To be fair to Rojas, The Four Books is unwieldy in any language. Each page presents the translator with difficult choices. Rojas tries to be faithful to the original, mimicking Yan’s staccato sentences and attempting to render directly clunky metaphors and similes in English. Someone chewing beans “like a hammer pounding the floor” made me groan when I read it in English and again when I checked the Chinese. Even when Rojas is at his best, as he is in a smooth and readable section about a character’s use of his own blood to feed monstrously large wheat plants, he cannot get around the fact that ten ponderous pages about wheat growth is tedious for readers.

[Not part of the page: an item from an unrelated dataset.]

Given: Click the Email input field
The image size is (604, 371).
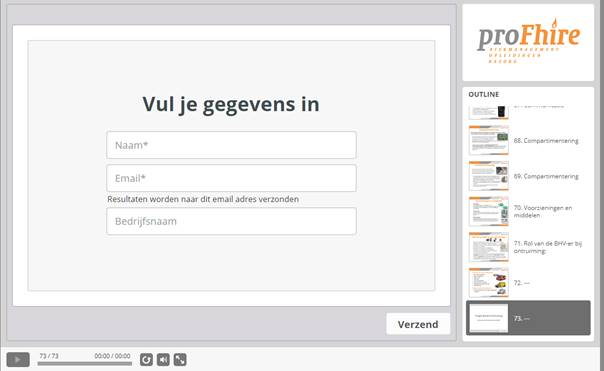Looking at the screenshot, I should click(x=232, y=178).
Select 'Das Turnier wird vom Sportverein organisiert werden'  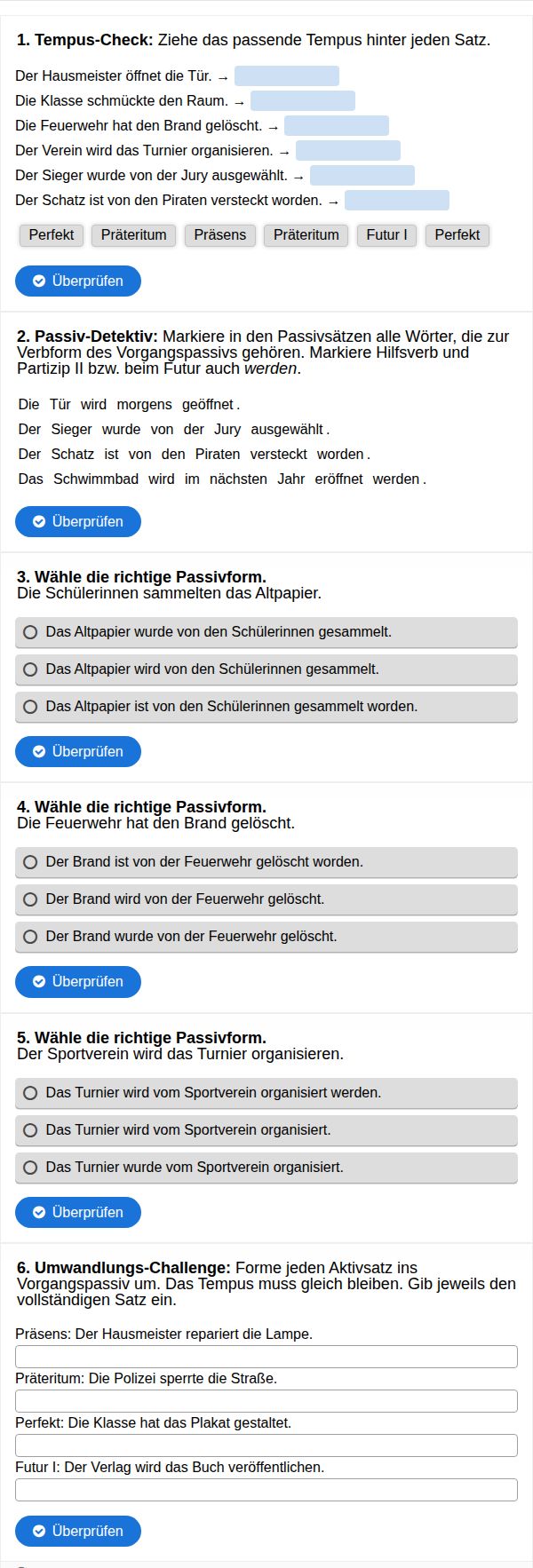(x=266, y=1093)
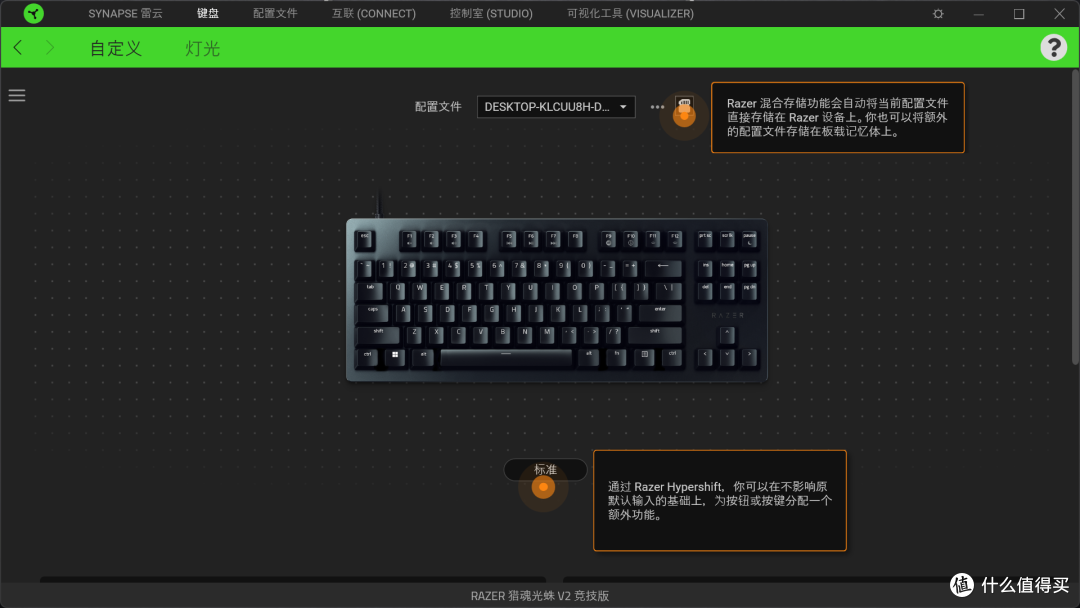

This is Yan’s doing, not Rojas’s. Yan has paid no heed to mainland China’s censorship regime in writing The Four Books, but he has also overestimated his audience’s patience. Yan closes his novel with an account of Sisyphus finding meaning in his punishment and successfully hiding his contentment from God. Along with other mythic and supernatural elements of the book, this is a compelling allegory for how intellectuals might survive in any authoritarian environment. I do wonder if the author could have made this point without punishing readers by forcing them to shoulder unwieldy, boulder-like sections about iron and crops. Nonetheless, an author writing however he wants about a topic as important as the Great Leap Famine is far better than history written to please China’s current higher-ups.
1 Ian Johnson, “Lawsuit Over Banned Memoir Asks China to Explain Censorship,” New York Times, April 25, 2015.
2 The original phrase is 你是唯一可以用你的荣誉、成就、名声来抵抗改造的人. See page 21 of the English version and page 49 of the 2010 version from Rye Field Publishing in Taipei.